Nothing beats taking to the air when you’re piloting the plane yourself

20 September 2014

9:00 AM

20 September 2014

9:00 AM

We’d taken off smoothly and the two-seater Cessna 152 was climbing through 1,000 feet on full power. Then my instructor, Gill, reached over and closed the throttle. As the plane’s nose began to sink, she told me calmly, ‘We’ll simulate an emergency now. Can you find a suitable field to land in?’ Hurrying panic wouldn’t look good, I felt. On the other hand, finding somewhere more or less immediately might be appreciated. An empty-looking golf course fairway below looked promising. It had two sand bunkers, probably easier to avoid with a plane than a golf club, but what if previously unseen golfers pulling buggies strolled out of the trees into my flight path on touchdown? A lush-looking green field to the right looked big, firm and long enough. No people or animals. Not ploughed. Ploughed is a real no-no when it comes to landing aeroplanes.

‘OK, I think we’d walk away from landing there,’ said Gill, pushing the throttle back to full power. I’d passed another of the almost-constant little tests that shape pilot tuition. There are no good landings, I am told. They’re ‘landings you walk away from’. Learning to fly is necessarily concerned with how to avoid not flying, or crashing as it’s known in lay terms. The late David Frost, asked if he wasn’t afraid of the flying — he was travelling to New York twice a week to present a TV show at the time — replied: ‘Crashing, yes. Flying, no.’

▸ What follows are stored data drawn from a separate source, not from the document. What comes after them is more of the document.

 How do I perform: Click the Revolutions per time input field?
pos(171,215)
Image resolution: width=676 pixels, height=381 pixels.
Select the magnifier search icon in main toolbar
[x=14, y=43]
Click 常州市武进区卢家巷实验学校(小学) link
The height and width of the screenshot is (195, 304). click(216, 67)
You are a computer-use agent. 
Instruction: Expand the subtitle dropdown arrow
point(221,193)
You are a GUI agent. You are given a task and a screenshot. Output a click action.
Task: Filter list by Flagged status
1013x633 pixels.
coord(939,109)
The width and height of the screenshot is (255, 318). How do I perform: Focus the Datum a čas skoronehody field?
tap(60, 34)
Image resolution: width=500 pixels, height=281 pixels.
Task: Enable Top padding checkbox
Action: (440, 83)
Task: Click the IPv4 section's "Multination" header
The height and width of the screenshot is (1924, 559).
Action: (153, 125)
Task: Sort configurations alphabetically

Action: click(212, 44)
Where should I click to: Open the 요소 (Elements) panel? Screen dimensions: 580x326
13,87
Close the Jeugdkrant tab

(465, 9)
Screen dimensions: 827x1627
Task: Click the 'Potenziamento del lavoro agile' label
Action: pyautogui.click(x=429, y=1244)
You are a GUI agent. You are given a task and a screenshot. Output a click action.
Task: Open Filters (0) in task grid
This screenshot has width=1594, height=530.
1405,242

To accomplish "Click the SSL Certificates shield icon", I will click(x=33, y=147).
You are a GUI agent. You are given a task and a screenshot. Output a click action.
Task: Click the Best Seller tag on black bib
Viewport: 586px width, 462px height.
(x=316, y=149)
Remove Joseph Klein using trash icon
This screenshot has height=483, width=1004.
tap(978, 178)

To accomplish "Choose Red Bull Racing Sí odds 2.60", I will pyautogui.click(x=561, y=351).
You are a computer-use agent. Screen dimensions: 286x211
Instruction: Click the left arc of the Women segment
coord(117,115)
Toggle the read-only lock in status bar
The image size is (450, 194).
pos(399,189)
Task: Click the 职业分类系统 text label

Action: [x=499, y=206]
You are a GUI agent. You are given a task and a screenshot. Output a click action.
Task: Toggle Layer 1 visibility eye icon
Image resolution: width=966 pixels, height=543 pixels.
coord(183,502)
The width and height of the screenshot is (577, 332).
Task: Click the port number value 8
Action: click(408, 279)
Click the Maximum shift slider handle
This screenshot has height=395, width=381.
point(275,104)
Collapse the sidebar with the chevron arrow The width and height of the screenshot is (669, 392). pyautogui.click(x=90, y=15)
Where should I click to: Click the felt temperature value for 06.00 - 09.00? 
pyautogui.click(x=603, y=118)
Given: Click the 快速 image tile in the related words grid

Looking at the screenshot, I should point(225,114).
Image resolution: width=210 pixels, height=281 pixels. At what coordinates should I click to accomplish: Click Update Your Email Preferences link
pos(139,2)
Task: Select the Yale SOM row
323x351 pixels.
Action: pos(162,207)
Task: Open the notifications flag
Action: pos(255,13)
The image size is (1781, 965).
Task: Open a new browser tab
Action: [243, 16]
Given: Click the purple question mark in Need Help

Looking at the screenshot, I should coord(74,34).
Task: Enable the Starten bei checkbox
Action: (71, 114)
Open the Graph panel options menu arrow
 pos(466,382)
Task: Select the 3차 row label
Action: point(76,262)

The term ‘crashing’ is avoided by real pilots. ‘Bought the farm’ is popular. It’s thought to be from the 1950s when the families of US military pilots who had died in crashes received insurance payouts large enough to pay off farm mortgages. ‘Bought the plot’ was earlier RAF slang, which of course refers to funeral arrangements.

I belong to the Enstone Flying Club, near Chipping Norton, Oxfordshire, based at RAF Enstone, the former wartime bomber base. The airfield has an 1,100m asphalt runway and two 800m grass ones. Run for nearly ten years by the 53-year-old ‘skipper’ Paul Fowler, it has eight instructors and a reputation for being friendly and unstuffy.

Sam Quinn, who you may have seen in Channel 4’s recent documentary series Worst Place to Be a Pilot, trained with the Enstone Flying Club. Worst Place to Be a Pilot follows the adventures of young British men accumulating flying hours and experience in short-hop aviation in the hopes of eventually becoming captains on jumbo jets.


In one episode, Quinn flies an eight-seat, one-engine, turbo-prop, 200-miles-an-hour Cessna Caravan (known fondly by some as the Flying Shed) to deliver supplies to quarrelsome Papuan mountain folk. He is supposed to land on a short, very challenging airstrip carved out of the rocks. ‘When bows and arrows are drawn, he makes a swift exit,’ we are told.

No such hazard when I (accompanied by Gill) navigate to Melton Mowbray, Leicestershire, although we chose not to land among its legendary pie-making people; cruised around Moreton-in-Marsh, Gloucestershire, where they were erecting marquees for the annual show; circled — at a distance, to cut noise pollution — the dreaming spires of Oxford, as well as sundry points north, south, east and west.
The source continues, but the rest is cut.